Furthermore, § 15-76-307(b) provides the Commission with the authority to prescribe the manner and form of the notice given of the public hearing that is required before the Commission promulgates or issues any rule, regulation or order. The Commission's notice met the twenty-day notice requirement set out in § 15-76-307(b), and it also otherwise is in keeping with Ark.Code Ann. § 15-72-323 (1987), another related statutory provision, that requires a public hearing notice to be published at least one time in a general circulation newspaper in the county or counties where the lands are embraced. Appellants urge no constitutional or due process arguments regarding the notice provided by the Commissioner. Nor do they argue that Ark.R.Civ.P. Rule 4 should apply. 4 In sum, we hold the Commission's notice met the statutory requirements, and the public hearing and resulting integration order issued by the Commission in 1982 were proper and binding on the appellants.

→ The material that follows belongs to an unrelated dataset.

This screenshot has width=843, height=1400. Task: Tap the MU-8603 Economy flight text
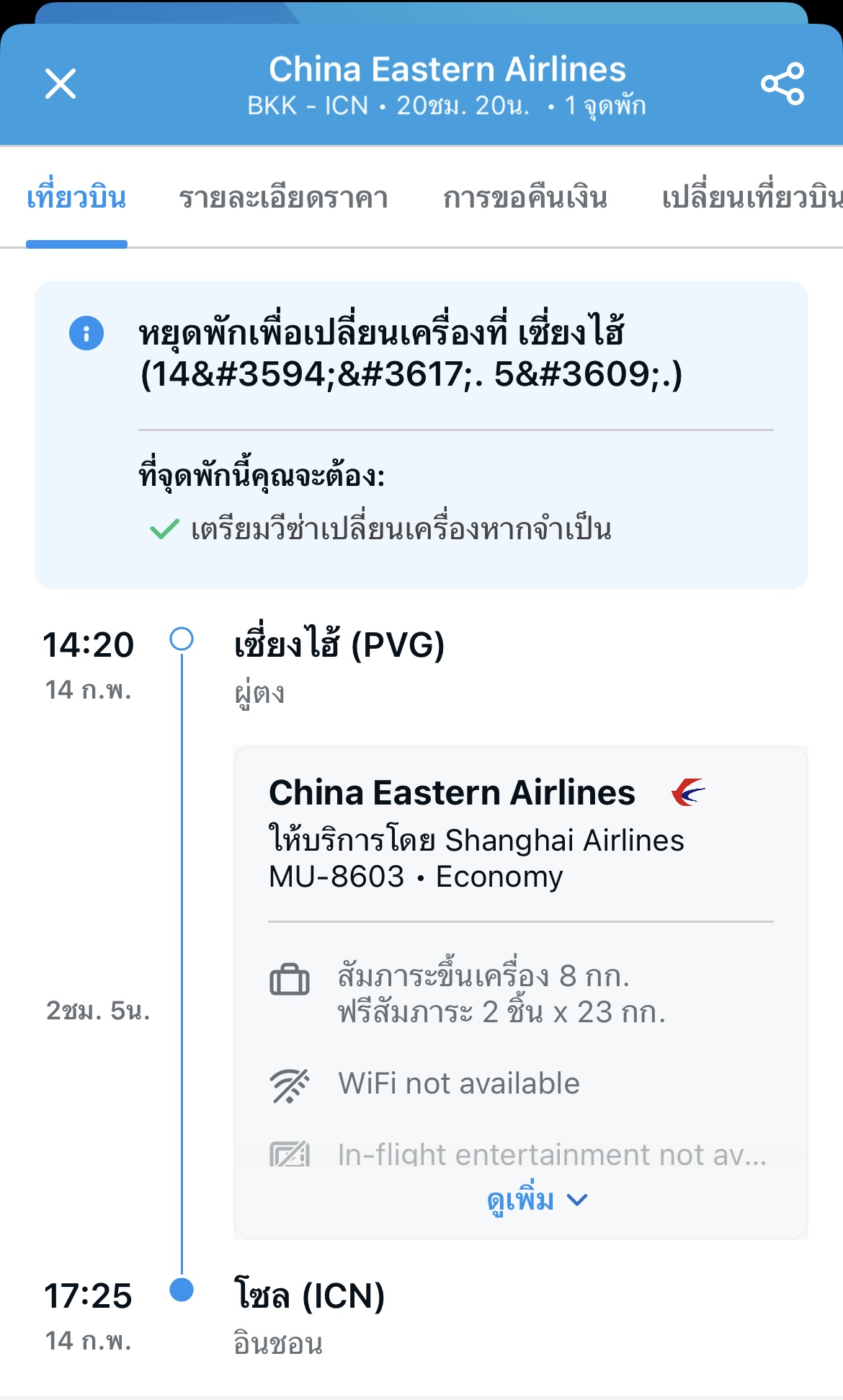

In the second point, the appellants argue that they are entitled to 12% interest on the back royalties owed to Ferguson III and that their attorney's fees should be paid. Ark.Code Ann. § 15-74-601(a) (1987) establishes the time limits when oil and gas payments must be made. Section 15-74-601(e), in relevant part, provides that if payment is not made within these time limits, the first purchaser (here Ethyl) is required to pay interest to those legally entitled to the withheld proceeds at the rate of 12% per annum on the non-paid amounts. In addition, Ark.Code Ann. § 15-74-603(e) provides that the prevailing party in any proceeding brought for proceeds not paid timely shall be entitled to recover any court cost and reasonable attorney's fee. 5

In support of this argument that they are entitled to penalties and attorney's fees, appellants cite TXO Production Corp. v. Page Farms, Inc., 287 Ark. 304, 698 S.W.2d 791 (1985) and TXO Production Corp. v. First Nat'l Bank of Russellville, 288 Ark. 338, 705 S.W.2d 423 (1986). Although attorney's fees were affirmed on appeal in those two cases, the facts involved in those holdings are clearly distinguishable from the ones before us now. In the first TXO Production case, the court concluded that there was no evidence to support TXO's claim that it failed to pay proceeds because it found the title was unmarketable. The court found that even TXO's own title opinion failed to support TXO's position. In the second TXO case, this court merely affirmed the trial court's assessment of penalties and attorney's fees because TXO...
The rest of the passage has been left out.